Week #29: Take a Retreat

So many of us live our lives amid continuous obligations and burdensome demands.   The way out of such complex living is not simply the reordering of our schedules.  This complexity of our lives, this way of living that often chokes out all sense of spiritual vibrancy cannot be dealt with via a new system of arrangement or a way of task management.  We must get away.  We must put down all that clutters both our internal and outer spaces so that we may be open to the Spirit of God in our midst.  For many, the inability to live fully amid the Kingdom of God is simply because their lives are filled with too many other things.  Rearranging the 'too many things' may make us feel more efficient with our time or schedules, but it still leaves us with too many things.  A filled vessel is still a filled vessel no matter how we arrange those things that fill it.

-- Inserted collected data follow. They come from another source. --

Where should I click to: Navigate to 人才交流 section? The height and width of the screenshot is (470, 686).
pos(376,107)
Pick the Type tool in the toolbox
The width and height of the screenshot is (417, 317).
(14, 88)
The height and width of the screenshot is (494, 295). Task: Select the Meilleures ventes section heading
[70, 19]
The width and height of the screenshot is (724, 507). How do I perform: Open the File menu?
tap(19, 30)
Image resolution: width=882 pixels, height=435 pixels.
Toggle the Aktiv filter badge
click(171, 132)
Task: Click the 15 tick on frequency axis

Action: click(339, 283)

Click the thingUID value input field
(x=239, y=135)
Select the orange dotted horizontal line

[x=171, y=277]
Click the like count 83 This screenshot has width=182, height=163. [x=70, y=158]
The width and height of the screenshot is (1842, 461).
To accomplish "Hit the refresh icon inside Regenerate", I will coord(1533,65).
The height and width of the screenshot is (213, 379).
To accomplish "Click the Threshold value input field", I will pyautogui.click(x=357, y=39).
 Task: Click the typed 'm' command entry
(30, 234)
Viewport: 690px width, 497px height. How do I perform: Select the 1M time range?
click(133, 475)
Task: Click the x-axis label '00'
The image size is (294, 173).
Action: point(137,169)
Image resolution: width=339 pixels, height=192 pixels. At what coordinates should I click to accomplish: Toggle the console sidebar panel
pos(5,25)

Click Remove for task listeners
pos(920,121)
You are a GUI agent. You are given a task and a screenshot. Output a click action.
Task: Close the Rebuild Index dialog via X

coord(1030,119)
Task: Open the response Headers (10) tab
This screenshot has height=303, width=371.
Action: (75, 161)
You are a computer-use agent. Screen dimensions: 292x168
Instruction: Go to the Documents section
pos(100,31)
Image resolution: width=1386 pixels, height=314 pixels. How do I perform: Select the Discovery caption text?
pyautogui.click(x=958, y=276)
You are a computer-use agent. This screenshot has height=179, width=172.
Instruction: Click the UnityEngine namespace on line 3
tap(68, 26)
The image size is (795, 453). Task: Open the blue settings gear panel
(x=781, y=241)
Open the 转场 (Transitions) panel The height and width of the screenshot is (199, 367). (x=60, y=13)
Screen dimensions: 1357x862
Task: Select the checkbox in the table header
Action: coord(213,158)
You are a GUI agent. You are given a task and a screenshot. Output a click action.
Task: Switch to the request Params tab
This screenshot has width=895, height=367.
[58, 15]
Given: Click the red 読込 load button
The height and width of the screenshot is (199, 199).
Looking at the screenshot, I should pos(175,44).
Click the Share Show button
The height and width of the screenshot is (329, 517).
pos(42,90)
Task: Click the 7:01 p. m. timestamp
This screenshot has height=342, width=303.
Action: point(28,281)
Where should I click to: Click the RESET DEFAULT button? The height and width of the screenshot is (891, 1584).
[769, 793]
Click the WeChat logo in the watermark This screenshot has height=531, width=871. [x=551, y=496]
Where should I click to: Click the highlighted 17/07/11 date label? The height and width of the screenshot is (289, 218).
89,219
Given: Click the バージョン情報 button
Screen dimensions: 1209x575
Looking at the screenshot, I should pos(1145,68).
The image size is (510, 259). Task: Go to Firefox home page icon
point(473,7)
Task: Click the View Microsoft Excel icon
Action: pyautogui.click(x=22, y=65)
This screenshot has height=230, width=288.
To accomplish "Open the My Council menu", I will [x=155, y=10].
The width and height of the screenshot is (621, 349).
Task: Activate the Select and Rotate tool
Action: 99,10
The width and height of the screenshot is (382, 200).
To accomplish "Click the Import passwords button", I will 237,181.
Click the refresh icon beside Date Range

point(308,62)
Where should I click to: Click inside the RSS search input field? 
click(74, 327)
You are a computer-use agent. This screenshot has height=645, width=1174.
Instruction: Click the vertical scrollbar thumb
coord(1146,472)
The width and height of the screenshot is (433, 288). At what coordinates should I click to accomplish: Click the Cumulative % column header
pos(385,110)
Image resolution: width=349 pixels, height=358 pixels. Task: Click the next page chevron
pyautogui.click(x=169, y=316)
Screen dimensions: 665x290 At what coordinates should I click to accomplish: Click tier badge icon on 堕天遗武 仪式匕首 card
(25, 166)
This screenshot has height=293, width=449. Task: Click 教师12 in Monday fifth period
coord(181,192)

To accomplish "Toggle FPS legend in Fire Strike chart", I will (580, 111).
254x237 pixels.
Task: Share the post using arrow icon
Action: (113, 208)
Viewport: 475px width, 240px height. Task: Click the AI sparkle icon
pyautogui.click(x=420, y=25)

Taking a time of retreat, by which we remove ourselves from the regular stuff of life is a powerful way to re-connect with God's presence around us. Yet to do this we must leave things behind.  We leave our electronics unplugged, our schedules at home, and our cell-phones off.  Taking a retreat necessitates that we resist the desire to fill up the time, either through the temptation to load various forms of entertainment and distractions or to remain constantly 'available' to the outside world.  These but tie us to all that clutters our lives. In retreat our time belongs to God alone. We submit to God's directions and initiatives.

There are many different ways to be 'on retreat.'  One can go on retreat for a month, a week, or a few days.  The length of time will differ based on the retreat you feel God leading you into.  Retreats can be guided by a director, or can be personally administered; they can be done individually, or as a member of a group. Periods of silence often play and important part in taking a retreat.

The discipline of taking a retreat, however, is not dependant on mountain chalet's and weekends of solitude. One can take 'mini' retreats as we go through our daily tasks.  What would it look like end our day by sitting in silence for 5 minutes?  What if we refused to answer any email after dinner?  When our schedule contains a block of time unoccupied, what if we saw this as an opportunity to sit in a nearby park and, as Jesus encourages us, 'observe the lilies of the field.'

The basis of taking a retreat is hearing the loving invitation of Jesus to 'come away with me to a quiet place and get some rest.'  Retreats lead us into a time of re-creation.  By turning off the noise of the world around us we give ourselves the opportunity to re-hear God's messages of love and grace.  It is important, then,  to have no expectations about our times of retreat.  Demands regarding 'how it should be done', and 'what we should get out of it', even 'how we should feel at the end' are unhelpful to us; they are undue pressures that remove our soul from the sanctity of our moments away.   To fill up our retreat with preoccupations about the 'right actions' the 'right response' or the 'right feeling' do nothing but diminish our attentiveness to the voice of the Spirit and the presence of Jesus.

 A retreat calls us to spend our time doing less, even though the world continually bombards us with messages demanding that we do 'more'.  Retreats call us to stop, even though the world tells us we must always be on the go.  Retreats call us to listen to God's voice instead of the multiplicity of noises that can too easily fill up our lives.

Taking a Retreat is a powerful discipline for it forces us to physically live out our internal desire for spiritual vitality.  We physically remove ourselves from the demands and complexities of our lives in order to enter an intensive and focused time with God.  In this we create the internal space needed to receive nothing but God's presence and voice in our lives.